A mother explores her grief and finds strength in a group of women whose children have all been diagnosed with HIV.
In 1987, at the age of 31, Loebl’s son David told her that he was HIV-positive. The author, who immigrated to the United States after World War II, had only just begun to address her fears and accept her son’s homosexuality. Upon the diagnosis, however, she immediately put her questioning aside and devoted herself to David’s care. His exuberant young friends welcomed her as one of the rare supportive parents in their community, and Loebl found independence in her frequent trips from New York to visit David in San Francisco.

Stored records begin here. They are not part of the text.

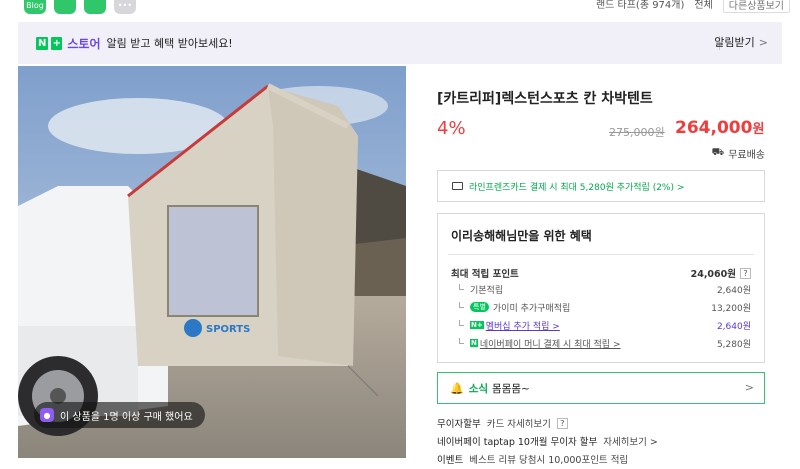 This screenshot has width=800, height=469. I want to click on card-promo-text: 라인프렌즈카드 결제 시 최대 5,280원 추가적립 (2%) >, so click(577, 188).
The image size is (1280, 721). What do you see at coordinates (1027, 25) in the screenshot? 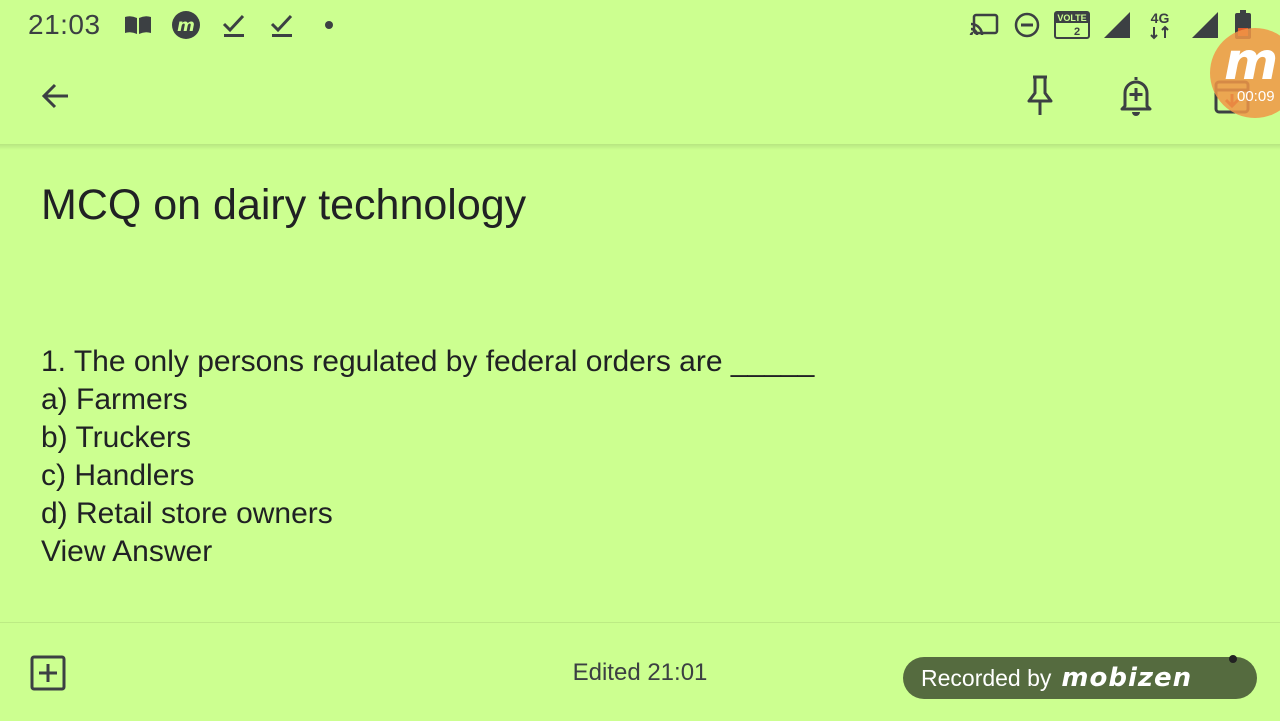
I see `dnd-icon` at bounding box center [1027, 25].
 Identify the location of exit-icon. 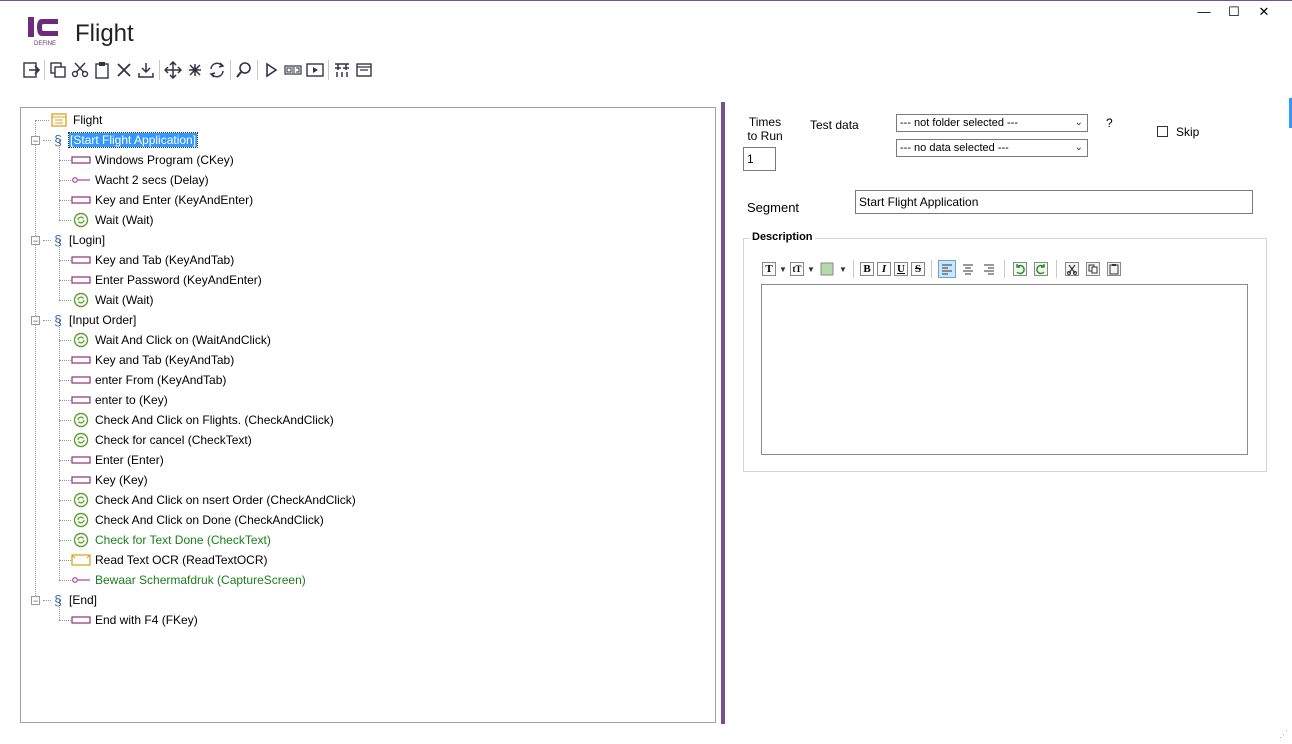
(31, 70).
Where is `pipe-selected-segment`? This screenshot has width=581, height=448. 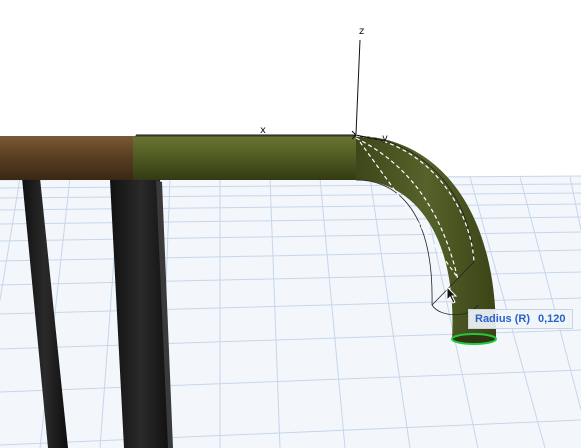 pipe-selected-segment is located at coordinates (246, 158).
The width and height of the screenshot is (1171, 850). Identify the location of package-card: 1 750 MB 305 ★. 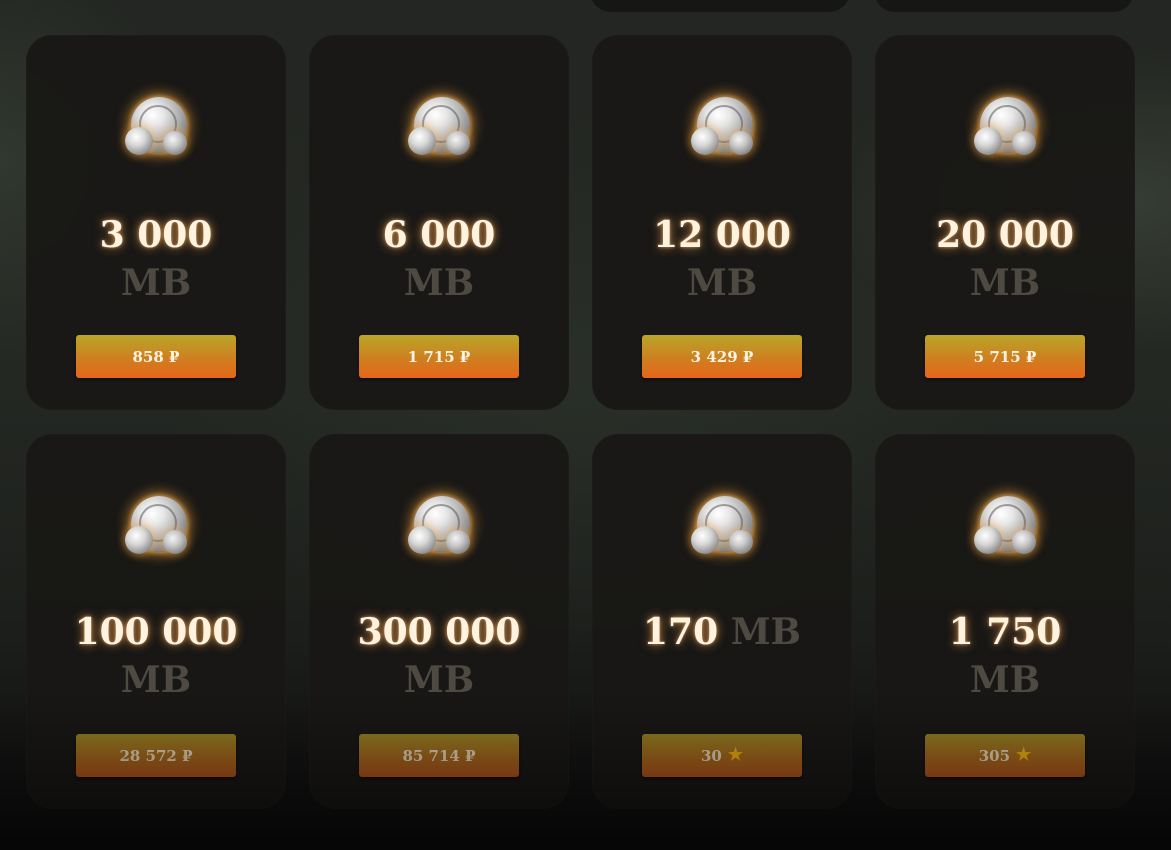
(1005, 622).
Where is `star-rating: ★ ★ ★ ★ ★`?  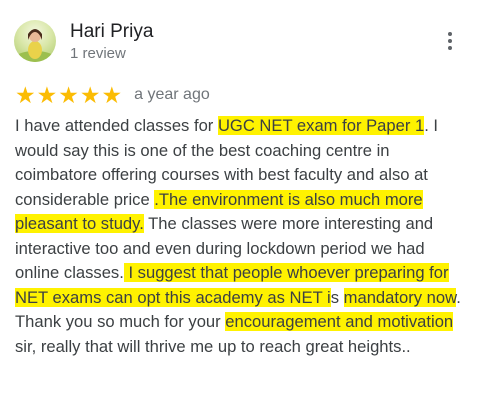 star-rating: ★ ★ ★ ★ ★ is located at coordinates (68, 95).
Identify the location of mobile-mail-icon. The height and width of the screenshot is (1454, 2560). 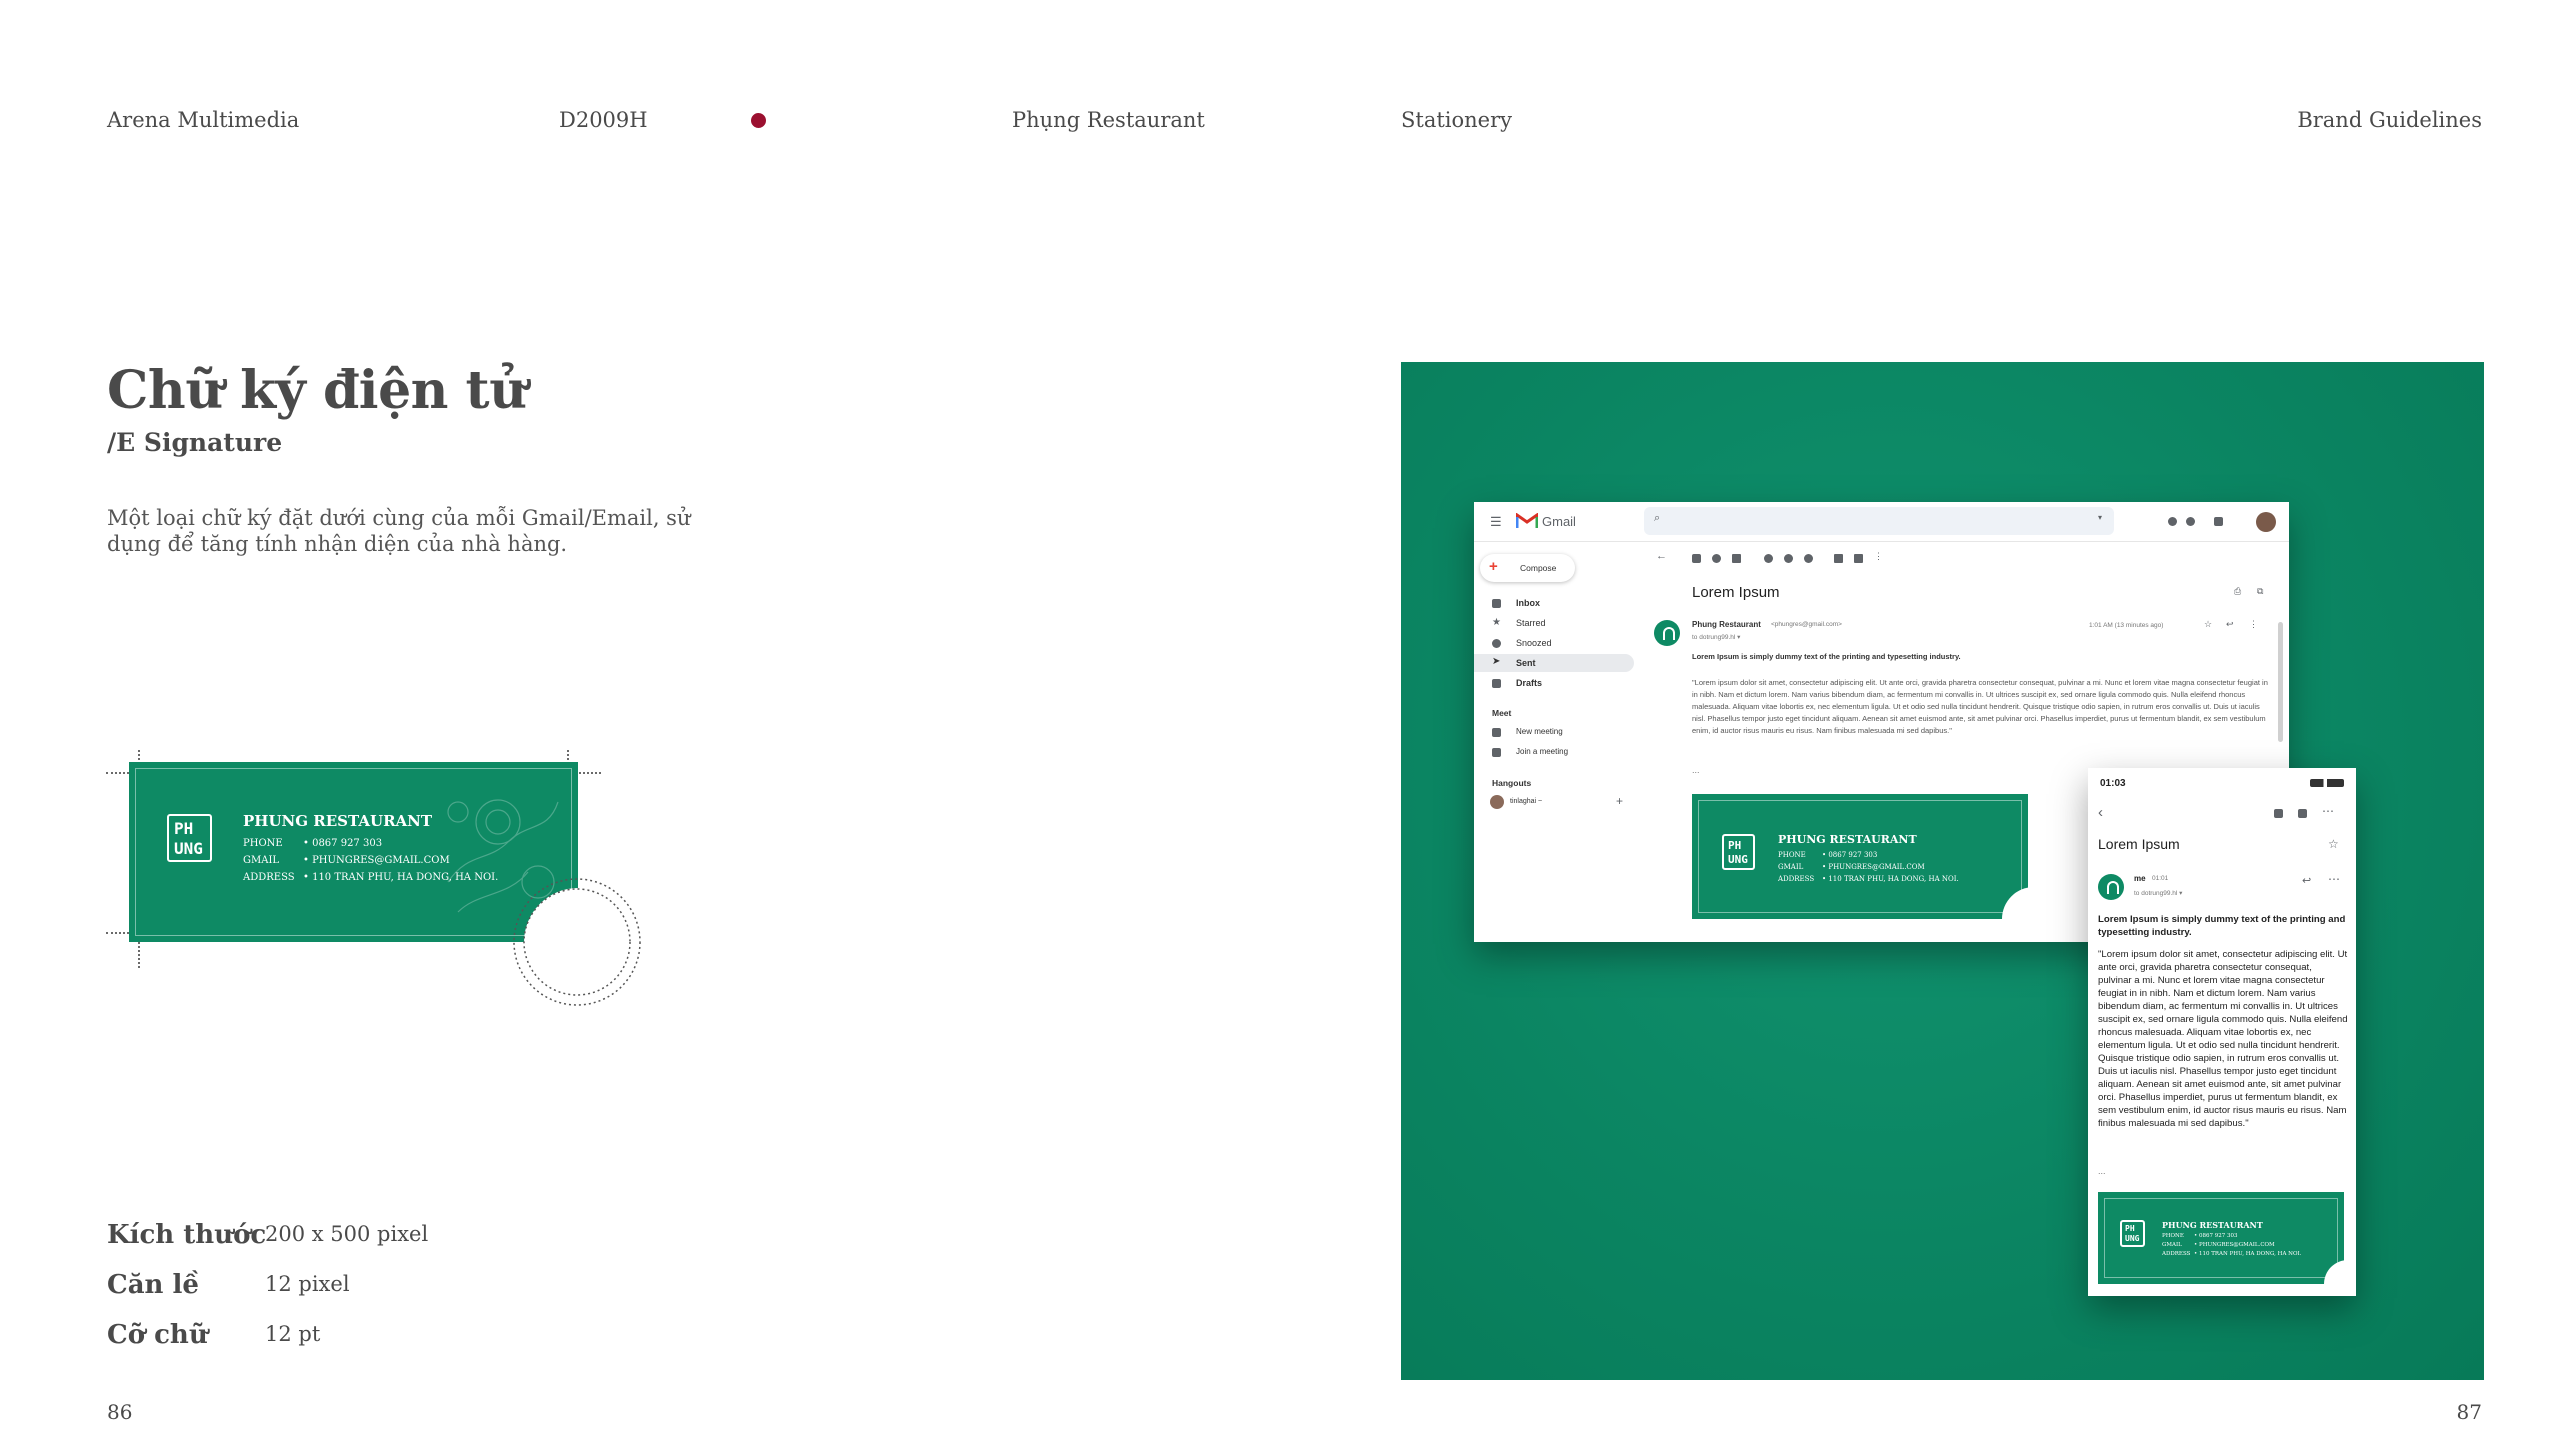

But caring for an adult son is a delicate ordeal, and Loebl was wary of suffocating him. In a rich exploration of the competing priorities of motherhood, Loebl recalls the need to be strong for David while simultaneously hiding her own depression. Unable to reveal her pain to David or her family, Loebl joined a support group for mothers of children with AIDS, but her relationship to the group was tinged with ambivalence. The sad stories exhausted her, as did the frequent funerals that reminded her how deceptive were David’s verve and healthful good looks. But the author ultimately found comfort in the group, sharing hope and news of treatments. Ten years after the diagnosis, with no cure in sight, she reached out to the group to prepare emotionally for David’s death. With disarmingly direct, unsentimental prose, the author makes her grief palpable, as she quietly observes her son in moments of hysteria, pleading for her late into the night; in episodes of understated resilience as he forges ahead in relationships; in work and in his love of theatre and dance. Through her nuanced analysis of the psychology of others–from her son and husband to the kaleidoscope of women in her support group–the author reveals plenty of herself as well.
A testament to the restorative power of empathy and the unique gift of understanding that women can bring to each other.